An electron, moving along the x-axis with an initial energy of $100eV$,enters a region of magnetic field $\vec{B}=\left( 1.5\times {{10}^{-3}}T \right)\hat{k}$ at S (See figure). The field extends between $x = 0$ and $x = 2cm$. The electron is detected at the point Q on screen placed $8cm$away from the point. What is the distance $d$ between P and Q (on the screen)?
(electron's charge =$1.6\times {{10}^{-19}}C$, mass of electron =$~9.1\times {{10}^{-3}}kg$)

A. 12.85 cm
B. 1.22 cm
C. 11.65 cm
D. 2.25 cm

Answer 1

Hint: In magnetic field, a moving charge experiences force known as magnetic force. As charge moves perpendicular to the magnetic field, the path it follows in the magnetic field is circular. The centripetal force is provided by magnetic force. Find the radius of the circular path and then use geometry to obtain the separation between P and Q.

Complete step by step answer:
When a charge $q$ enters a magnetic field $B$ with velocity $v$, it experiences a force known as magnetic force given by
${{\mathbf{F}}_{m}}=q\left( \mathbf{v}\times \mathbf{B} \right)$
If charge is moving perpendicular to direction of magnetic field, force acts on it tangentially and the path of the charge in the magnetic field is circular. The centripetal force is provided by magnetic force and therefore,
$qvB=\dfrac{m{{v}^{2}}}{R}\Rightarrow R=\dfrac{\sqrt{2m({{E}_{k}})}}{qB}$
Where R is the radius of the circle and ${{E}_{k}}$ is its kinetic energy. In this problem, electron has kinetic energy ${{E}_{k}}=100eV$ enters a region of magnetic field $\vec{B}=\left( 1.5\times {{10}^{-3}}T \right)\hat{k}$. Therefore, radius of the circle
$R=\dfrac{\sqrt{2\times 9.1\times {{10}^{-31}}(100\times 1.6\times {{10}^{-19}})}}{1.6\times {{10}^{-19}}\times 1.5\times {{10}^{-3}}}$
On solving this, we get
$R=2.248cm$
Let us assume that the electron exits at an angle $\theta$ to the horizontal.

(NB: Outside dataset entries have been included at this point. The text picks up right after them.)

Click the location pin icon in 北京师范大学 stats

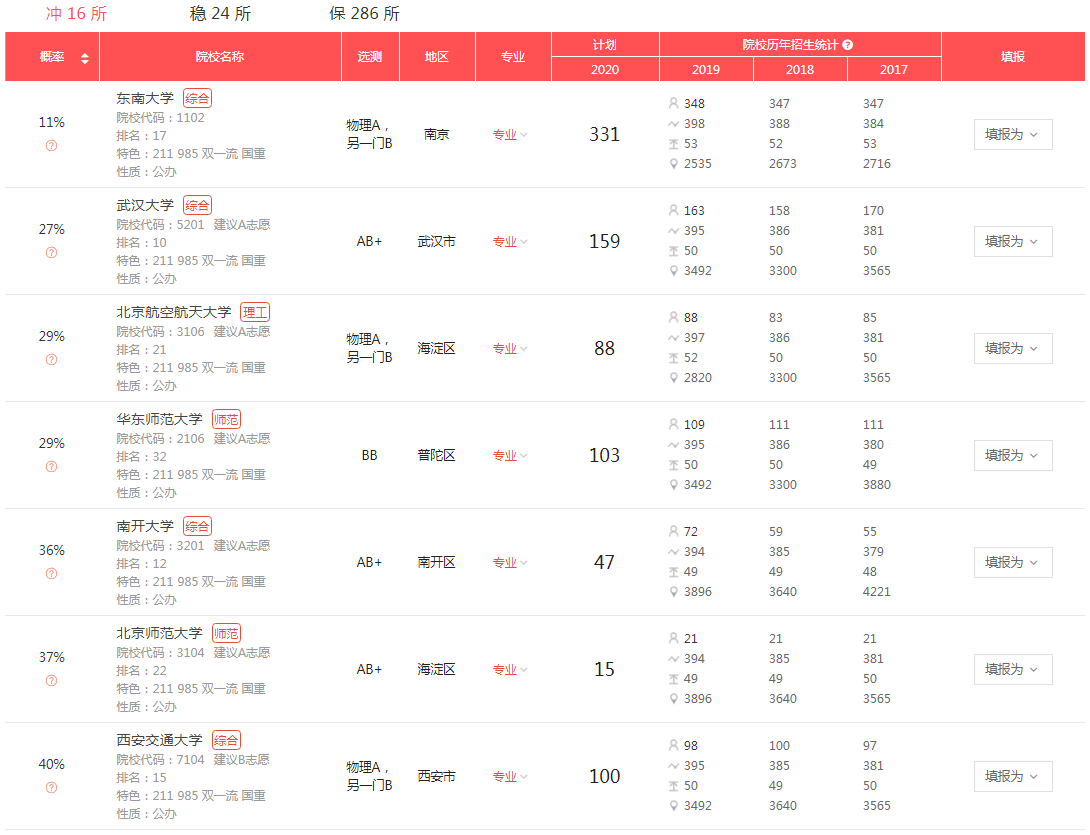tap(675, 698)
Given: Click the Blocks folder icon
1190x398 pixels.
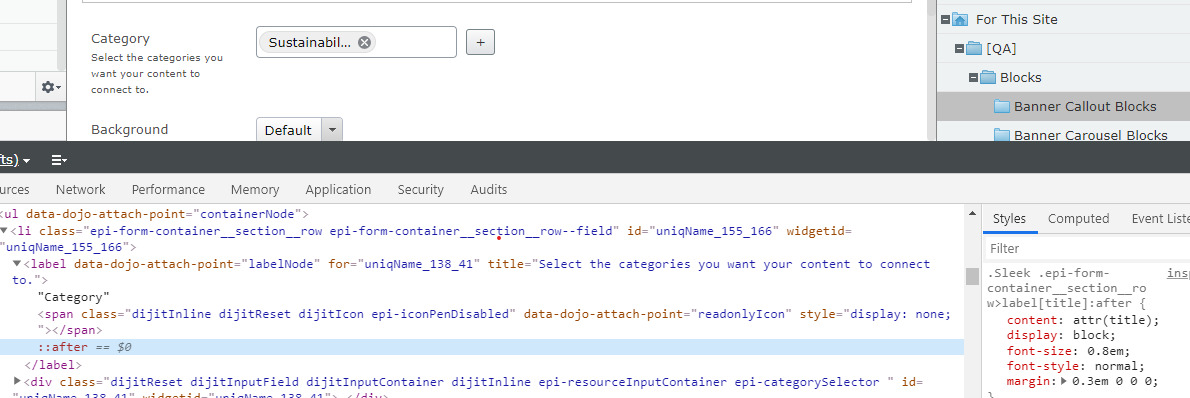Looking at the screenshot, I should pos(988,77).
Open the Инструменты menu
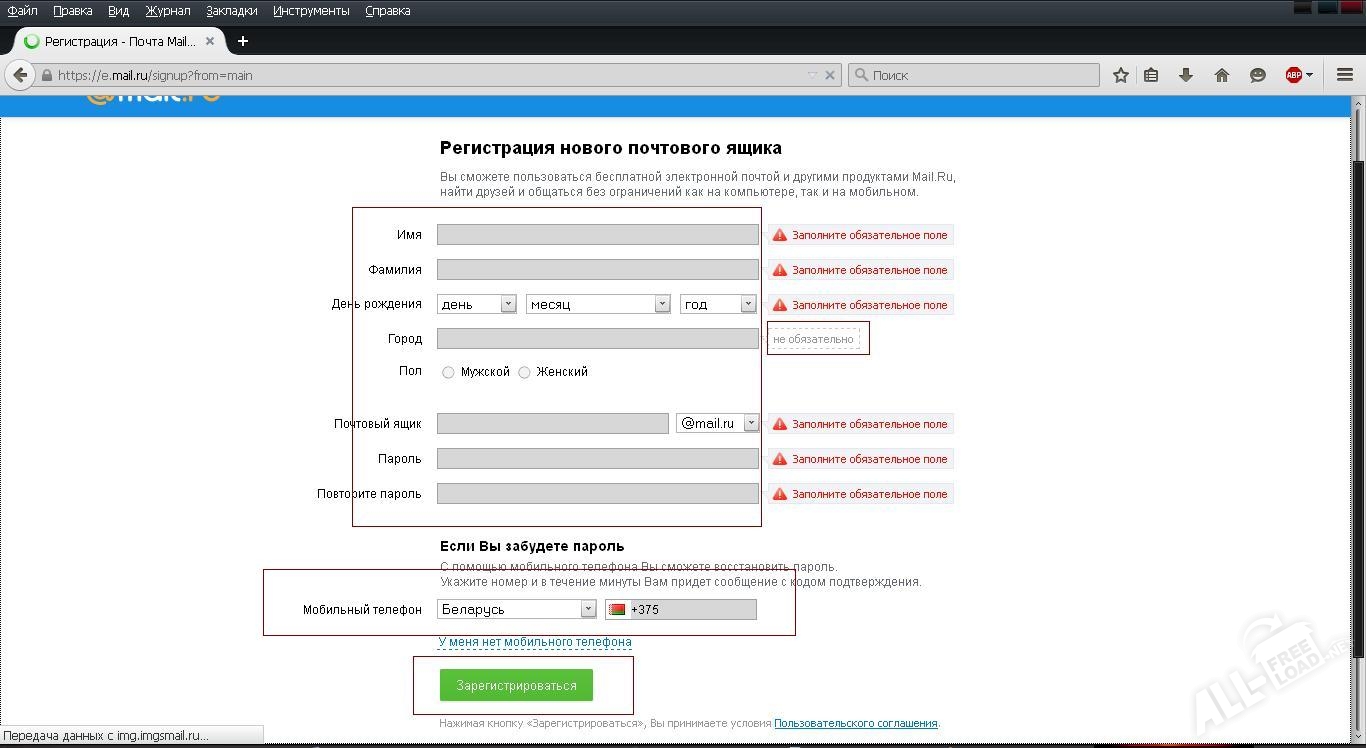The height and width of the screenshot is (748, 1366). 311,11
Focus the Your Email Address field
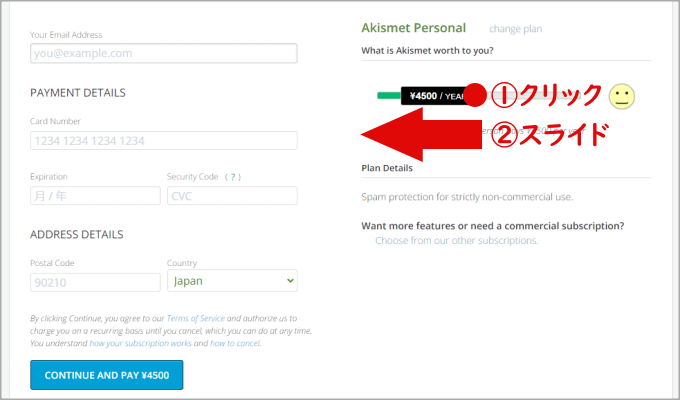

According to trigonometric ratios, in triangle ACD
$\sin \theta =\dfrac{BD}{CB}=\dfrac{2}{2.248}=0.89$
From identity ${{\sin }^{2}}\theta +co{{s}^{2}}\theta =1$, we have
$\cos \theta =\sqrt{1-{{\sin }^{2}}\theta }=\sqrt{1-0.79}=\sqrt{0.21}=0.46$
In triangle ABQ
$\tan \theta =\dfrac{QB}{BA}$
It can be observed that $BA=8cm-2cm=6cm$
Substituting this, we have
$\tan \theta =\dfrac{QB}{6}=\dfrac{\sin \theta }{\cos \theta }$
Substituting the values and rearranging,
$QB=6\times \dfrac{0.89}{0.46}=11.61cm$
Also, $BP=DS=R(1-\cos \theta )=2.248\times 0.54=1.21cm$
$PQ=BP+QB=11.61+1.21=12.82cm$
Therefore, $d=12.82cm$
Which is approximately equal to option A.
Therefore, option A is the correct answer.

Note:
A moving charge experiences a force in a magnetic field known as magnetic force. The direction of force is perpendicular to both the direction of motion and direction of magnetic field. If motion of charge is perpendicular to direction of magnetic field, charge moves in circular path.